▶ CUPLIKAN TEKS
+ + + + + + +

"Aplikasi ini akan memudahkan para pelaku UMKM untuk mengetahui pencatatan atau laporan keuangan usahanya," kata Ahmad Farid, di sela-sela sosialisasi dan pengenalan sistem informasi aplikasi pencatatan informasi keuangan (Si APIK) kepada UMKM, perbankan, dan pemangku kepentingan, di Banda Aceh, seperti dikutip dari Antara, Selasa 14 November 2017.
Ia menjelaskan, Si APIK merupakan aplikasi pencatatan informasi keuangan yang memudahkan pengusaha khususnya UMKM untuk bisa membuat neraca, laporan keuangan, dan laba rugi melalui ponsel android. Sistem aplikasi dapat digunakan oleh semua pengusaha UMKM dengan mengunduh program tersebut secara gratis melalui ponsel android di google playstore.
"Sistem ini hanya menggunakan kuota saat mengunduh. Sementara untuk posisi pencatatan tidak terkoneksi dengan internet. Artinya kalangan UMKM dapat mencatat langsung dan tidak akan mempengaruhi oleh koneksi internet," tuturnya.

+ + + + + + +

Cuplikan dataset:
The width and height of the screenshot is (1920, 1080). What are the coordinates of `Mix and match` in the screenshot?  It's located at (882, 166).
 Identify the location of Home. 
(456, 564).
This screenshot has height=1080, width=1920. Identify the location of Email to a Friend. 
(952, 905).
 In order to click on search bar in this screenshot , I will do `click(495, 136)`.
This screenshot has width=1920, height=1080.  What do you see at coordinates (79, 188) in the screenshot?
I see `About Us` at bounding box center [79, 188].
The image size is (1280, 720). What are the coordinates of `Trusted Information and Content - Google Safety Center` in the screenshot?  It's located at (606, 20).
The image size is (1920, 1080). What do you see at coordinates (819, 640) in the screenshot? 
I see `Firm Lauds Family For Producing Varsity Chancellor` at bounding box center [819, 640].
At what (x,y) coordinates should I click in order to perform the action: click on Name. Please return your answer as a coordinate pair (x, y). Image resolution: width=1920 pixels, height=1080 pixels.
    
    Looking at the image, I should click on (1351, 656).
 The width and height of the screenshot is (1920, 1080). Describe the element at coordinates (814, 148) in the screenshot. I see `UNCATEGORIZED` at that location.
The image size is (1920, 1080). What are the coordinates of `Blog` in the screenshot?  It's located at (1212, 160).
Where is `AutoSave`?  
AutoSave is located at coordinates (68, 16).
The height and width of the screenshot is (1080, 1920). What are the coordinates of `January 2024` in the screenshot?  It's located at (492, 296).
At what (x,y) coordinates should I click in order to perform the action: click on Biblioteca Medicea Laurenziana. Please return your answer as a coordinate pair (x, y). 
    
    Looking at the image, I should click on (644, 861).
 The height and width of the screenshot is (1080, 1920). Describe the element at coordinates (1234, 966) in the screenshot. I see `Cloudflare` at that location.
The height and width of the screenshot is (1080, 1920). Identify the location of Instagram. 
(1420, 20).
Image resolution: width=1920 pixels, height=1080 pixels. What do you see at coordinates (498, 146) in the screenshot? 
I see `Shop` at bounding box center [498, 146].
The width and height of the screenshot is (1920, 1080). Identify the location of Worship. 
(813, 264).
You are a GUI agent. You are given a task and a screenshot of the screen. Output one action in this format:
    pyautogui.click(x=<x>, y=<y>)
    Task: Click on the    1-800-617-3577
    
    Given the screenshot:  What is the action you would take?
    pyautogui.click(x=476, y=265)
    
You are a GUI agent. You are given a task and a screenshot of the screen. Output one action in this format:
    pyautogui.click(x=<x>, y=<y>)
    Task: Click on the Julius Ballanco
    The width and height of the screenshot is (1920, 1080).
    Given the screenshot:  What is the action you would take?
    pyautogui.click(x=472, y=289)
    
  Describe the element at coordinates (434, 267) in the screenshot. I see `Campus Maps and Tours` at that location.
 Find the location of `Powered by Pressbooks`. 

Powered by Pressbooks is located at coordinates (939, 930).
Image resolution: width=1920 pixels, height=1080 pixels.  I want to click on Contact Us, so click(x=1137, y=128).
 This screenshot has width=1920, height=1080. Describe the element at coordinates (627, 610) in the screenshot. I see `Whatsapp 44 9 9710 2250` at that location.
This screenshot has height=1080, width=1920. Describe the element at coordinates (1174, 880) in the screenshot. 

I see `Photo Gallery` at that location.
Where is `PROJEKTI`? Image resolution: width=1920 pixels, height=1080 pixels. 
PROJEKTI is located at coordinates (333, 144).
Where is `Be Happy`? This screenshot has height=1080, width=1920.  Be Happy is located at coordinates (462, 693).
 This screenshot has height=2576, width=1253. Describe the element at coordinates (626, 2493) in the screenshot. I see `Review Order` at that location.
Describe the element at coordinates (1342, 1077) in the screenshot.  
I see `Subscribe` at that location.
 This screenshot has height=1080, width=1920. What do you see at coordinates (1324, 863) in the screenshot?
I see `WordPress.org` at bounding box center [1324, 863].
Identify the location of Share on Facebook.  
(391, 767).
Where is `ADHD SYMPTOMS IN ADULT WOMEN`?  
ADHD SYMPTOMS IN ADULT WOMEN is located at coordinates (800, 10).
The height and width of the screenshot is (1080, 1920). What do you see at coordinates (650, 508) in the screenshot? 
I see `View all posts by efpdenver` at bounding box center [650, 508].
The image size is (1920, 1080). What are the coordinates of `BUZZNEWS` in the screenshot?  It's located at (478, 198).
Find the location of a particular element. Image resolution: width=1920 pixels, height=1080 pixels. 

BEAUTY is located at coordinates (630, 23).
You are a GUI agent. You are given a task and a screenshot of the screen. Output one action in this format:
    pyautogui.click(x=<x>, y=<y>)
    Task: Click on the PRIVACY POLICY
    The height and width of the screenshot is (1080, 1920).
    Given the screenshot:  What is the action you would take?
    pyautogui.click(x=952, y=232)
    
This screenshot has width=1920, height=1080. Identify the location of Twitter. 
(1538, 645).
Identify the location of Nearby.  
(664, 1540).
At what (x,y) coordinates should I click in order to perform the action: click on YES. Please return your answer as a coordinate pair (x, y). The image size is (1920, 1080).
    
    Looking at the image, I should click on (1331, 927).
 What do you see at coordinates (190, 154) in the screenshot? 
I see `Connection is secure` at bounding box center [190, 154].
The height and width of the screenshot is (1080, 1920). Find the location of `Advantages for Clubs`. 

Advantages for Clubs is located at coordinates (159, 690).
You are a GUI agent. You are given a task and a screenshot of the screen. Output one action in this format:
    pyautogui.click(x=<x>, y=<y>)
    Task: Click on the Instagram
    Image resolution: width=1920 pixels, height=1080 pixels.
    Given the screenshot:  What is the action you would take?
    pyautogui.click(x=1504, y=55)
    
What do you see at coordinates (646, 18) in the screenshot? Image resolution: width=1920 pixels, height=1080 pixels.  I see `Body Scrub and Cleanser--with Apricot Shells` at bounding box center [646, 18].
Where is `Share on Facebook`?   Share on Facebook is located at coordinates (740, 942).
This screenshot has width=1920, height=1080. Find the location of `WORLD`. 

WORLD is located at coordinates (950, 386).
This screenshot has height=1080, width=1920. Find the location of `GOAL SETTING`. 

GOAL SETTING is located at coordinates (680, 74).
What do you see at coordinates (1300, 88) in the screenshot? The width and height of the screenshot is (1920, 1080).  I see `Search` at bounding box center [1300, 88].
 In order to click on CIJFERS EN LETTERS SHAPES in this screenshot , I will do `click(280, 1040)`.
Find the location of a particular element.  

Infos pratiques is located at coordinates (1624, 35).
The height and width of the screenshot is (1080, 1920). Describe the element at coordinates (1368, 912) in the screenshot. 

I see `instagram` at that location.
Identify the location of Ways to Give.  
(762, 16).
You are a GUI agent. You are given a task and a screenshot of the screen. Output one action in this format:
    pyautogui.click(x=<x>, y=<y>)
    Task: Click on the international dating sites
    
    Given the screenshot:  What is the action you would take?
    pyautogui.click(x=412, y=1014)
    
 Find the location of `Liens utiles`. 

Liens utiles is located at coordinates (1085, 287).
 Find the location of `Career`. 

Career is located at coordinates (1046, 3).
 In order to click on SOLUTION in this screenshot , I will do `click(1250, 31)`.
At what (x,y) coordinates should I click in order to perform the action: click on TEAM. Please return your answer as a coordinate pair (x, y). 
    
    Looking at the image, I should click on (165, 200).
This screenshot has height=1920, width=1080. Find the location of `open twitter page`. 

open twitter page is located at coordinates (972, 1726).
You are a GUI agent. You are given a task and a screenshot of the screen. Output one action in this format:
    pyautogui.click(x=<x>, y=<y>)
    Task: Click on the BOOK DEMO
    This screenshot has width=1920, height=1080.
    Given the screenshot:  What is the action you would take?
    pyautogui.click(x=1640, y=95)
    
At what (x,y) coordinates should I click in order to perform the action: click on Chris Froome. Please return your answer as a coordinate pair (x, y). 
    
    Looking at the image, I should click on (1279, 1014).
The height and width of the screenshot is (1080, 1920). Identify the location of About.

+ + + + + + +

▶ DAFTAR TUGAS
[1] Tuliskan ulang bagian teks tentang aplikasi Si APIK di atas dari "Ia menjelaskan, Si" sampai dengan "di google playstore.".
[2] Ringkaslah teks tentang aplikasi Si APIK dalam dua kalimat.

▶ JAWABAN TUGAS
[1]
Ia menjelaskan, Si APIK merupakan aplikasi pencatatan informasi keuangan yang memudahkan pengusaha khususnya UMKM untuk bisa membuat neraca, laporan keuangan, dan laba rugi melalui ponsel android. Sistem aplikasi dapat digunakan oleh semua pengusaha UMKM dengan mengunduh program tersebut secara gratis melalui ponsel android di google playstore.

[2] Si APIK adalah aplikasi pencatatan informasi keuangan yang memudahkan pelaku UMKM membuat neraca, laporan keuangan, dan laba rugi melalui ponsel Android, dan dapat diunduh gratis di Google Playstore. Aplikasi ini hanya menggunakan kuota saat diunduh, sedangkan pencatatannya tidak terkoneksi dengan internet.